**TEXT PROVIDED:**
Congress is currently considering loosening restrictions on who can invest
in companies before they go public. I caught wind of this on a recent
story covering crowdfunding on NPR. In theory, the changes sound good;
shouldn’t everyone have the right to invest in the company of his
or her choice? But, like most legislative changes, there’s a downside:
The proposed rules could also create 21st-century boiler rooms where dodgy
deals are peddled in social media to unsophisticated investors.
Under current law, only “accredited investors” (read: individuals
with net worths of at least $1 million, excluding their residences) can
invest in these types of non-public start-ups. The exception is, of course,
the entrepreneur him-or-herself. Entrepreneurs can invest in their own
businesses, but if they want to obtain investments from friends and families,
those friends and families must qualify as “accredited investors.”
If they don’t, they’re cut out of the deal. Some say these
rules prohibit the average investor from making the kind of investment
deals that have made many people – particularly in Silicon Valley
– rich. And, these same people are now pushing Congress to relax
the current rules and to allow “crowdfunding.”
Crowdfunding would allow companies to raise capital through social networks
like FaceBook and Twitter, and to obtain small investments from just about
anybody – regardless of the investor’s net worth or familiarity
with investment strategies.
Advocates say crowdfunding could “unleash a torrent of new money”
for new creative ideas and projects. But, investor protection advocates,
including myself, are concerned about the potential for
investment fraud through crowdfunding in these new online stock markets for start-ups. And, for good reason.

**SUPPLIED DATA:**
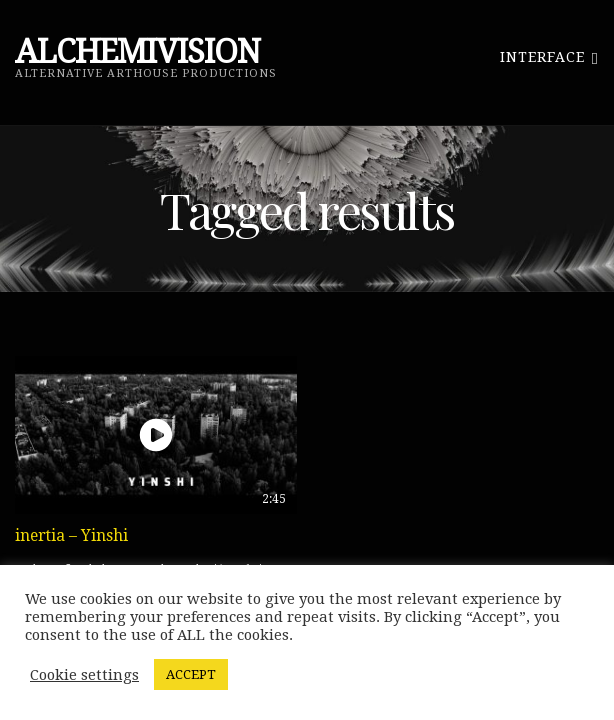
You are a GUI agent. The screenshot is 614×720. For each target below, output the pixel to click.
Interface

**WHAT YOU NEED TO DO:**
(1) Answer the following from the text on crowdfunding:
(a) What minimum net worth must an accredited investor have under current law?
(b) Which social networks are named as channels through which companies could raise capital?
(c) On what outlet did the writer hear a story covering crowdfunding?
(2) Write out the passage of the text on crowdfunding verbatim, beginning at the words "Advocates say crowdfunding" and stopping after "for good reason.".
The data bear no relation to the text on crowdfunding.

**THE RESULTS:**
(1)
(a) At least $1 million, excluding their residences.
(b) FaceBook and Twitter.
(c) NPR.

(2)
Advocates say crowdfunding could “unleash a torrent of new money”
for new creative ideas and projects. But, investor protection advocates,
including myself, are concerned about the potential for
investment fraud through crowdfunding in these new online stock markets for start-ups. And, for good reason.